***** Material provided
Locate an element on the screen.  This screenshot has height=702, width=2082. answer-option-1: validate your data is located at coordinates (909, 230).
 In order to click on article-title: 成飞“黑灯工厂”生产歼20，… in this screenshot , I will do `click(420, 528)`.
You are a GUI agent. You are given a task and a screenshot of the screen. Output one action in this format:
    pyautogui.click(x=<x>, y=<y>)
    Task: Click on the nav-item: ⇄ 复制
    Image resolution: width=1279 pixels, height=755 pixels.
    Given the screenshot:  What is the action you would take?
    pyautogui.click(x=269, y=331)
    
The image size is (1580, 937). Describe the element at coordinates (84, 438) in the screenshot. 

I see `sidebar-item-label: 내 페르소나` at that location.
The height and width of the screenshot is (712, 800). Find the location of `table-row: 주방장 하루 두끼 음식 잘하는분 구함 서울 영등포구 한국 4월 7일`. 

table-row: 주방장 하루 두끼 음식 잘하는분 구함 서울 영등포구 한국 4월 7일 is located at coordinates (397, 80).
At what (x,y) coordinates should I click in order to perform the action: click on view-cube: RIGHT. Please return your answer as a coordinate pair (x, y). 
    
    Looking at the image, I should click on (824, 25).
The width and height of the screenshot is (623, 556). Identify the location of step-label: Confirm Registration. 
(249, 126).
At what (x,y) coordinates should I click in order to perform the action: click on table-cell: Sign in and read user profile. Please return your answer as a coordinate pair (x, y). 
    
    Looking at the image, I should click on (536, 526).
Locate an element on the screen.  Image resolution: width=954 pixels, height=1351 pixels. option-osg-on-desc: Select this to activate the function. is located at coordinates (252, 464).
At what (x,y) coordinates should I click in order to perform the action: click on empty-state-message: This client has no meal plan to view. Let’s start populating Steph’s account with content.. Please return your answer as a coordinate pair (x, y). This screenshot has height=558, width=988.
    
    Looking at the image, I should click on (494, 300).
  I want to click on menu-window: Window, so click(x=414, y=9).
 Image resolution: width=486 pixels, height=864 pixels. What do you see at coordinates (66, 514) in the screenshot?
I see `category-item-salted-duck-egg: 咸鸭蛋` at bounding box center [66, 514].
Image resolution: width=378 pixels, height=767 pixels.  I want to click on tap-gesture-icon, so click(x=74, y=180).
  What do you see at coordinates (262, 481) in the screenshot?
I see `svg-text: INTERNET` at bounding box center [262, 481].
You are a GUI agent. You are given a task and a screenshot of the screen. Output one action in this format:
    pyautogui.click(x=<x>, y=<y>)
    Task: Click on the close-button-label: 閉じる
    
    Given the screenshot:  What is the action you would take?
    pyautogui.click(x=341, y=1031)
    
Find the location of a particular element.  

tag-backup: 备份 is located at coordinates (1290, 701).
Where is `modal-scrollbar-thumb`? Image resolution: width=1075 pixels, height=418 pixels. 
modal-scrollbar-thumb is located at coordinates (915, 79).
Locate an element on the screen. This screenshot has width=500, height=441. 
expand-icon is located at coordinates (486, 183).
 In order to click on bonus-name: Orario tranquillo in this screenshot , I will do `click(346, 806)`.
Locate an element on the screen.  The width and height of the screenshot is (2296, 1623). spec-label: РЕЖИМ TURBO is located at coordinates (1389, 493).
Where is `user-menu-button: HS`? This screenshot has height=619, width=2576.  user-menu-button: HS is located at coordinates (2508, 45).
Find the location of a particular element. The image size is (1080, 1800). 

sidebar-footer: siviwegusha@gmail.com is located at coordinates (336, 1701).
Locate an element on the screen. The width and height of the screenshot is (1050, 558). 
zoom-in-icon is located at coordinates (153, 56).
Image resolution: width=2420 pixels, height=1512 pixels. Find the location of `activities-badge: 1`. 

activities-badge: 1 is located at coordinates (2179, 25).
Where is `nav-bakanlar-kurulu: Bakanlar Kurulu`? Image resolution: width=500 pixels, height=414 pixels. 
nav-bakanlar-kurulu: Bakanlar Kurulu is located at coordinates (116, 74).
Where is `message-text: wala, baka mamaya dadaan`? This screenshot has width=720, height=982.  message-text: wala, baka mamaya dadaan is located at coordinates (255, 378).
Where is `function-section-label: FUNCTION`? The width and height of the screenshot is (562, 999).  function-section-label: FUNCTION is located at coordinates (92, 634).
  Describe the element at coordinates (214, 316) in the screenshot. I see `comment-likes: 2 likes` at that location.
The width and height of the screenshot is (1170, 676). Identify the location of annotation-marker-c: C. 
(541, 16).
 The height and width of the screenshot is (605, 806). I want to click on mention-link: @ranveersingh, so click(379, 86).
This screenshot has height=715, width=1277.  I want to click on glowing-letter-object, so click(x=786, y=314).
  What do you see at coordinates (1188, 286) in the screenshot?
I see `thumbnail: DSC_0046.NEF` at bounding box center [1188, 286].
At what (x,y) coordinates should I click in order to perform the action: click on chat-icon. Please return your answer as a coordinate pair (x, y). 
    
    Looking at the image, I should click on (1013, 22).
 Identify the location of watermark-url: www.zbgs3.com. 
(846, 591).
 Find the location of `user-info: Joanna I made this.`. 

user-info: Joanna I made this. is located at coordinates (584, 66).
**********
Task directions -
Print the items above from the line with "pixels, height=414 pixels." to the line with "Describe the element at coordinates (214, 316)", copying each line character for character.

Solution -
Where is `nav-bakanlar-kurulu: Bakanlar Kurulu`? Image resolution: width=500 pixels, height=414 pixels. 
nav-bakanlar-kurulu: Bakanlar Kurulu is located at coordinates (116, 74).
Where is `message-text: wala, baka mamaya dadaan`? This screenshot has width=720, height=982.  message-text: wala, baka mamaya dadaan is located at coordinates (255, 378).
Where is `function-section-label: FUNCTION`? The width and height of the screenshot is (562, 999).  function-section-label: FUNCTION is located at coordinates (92, 634).
  Describe the element at coordinates (214, 316) in the screenshot. I see `comment-likes: 2 likes` at that location.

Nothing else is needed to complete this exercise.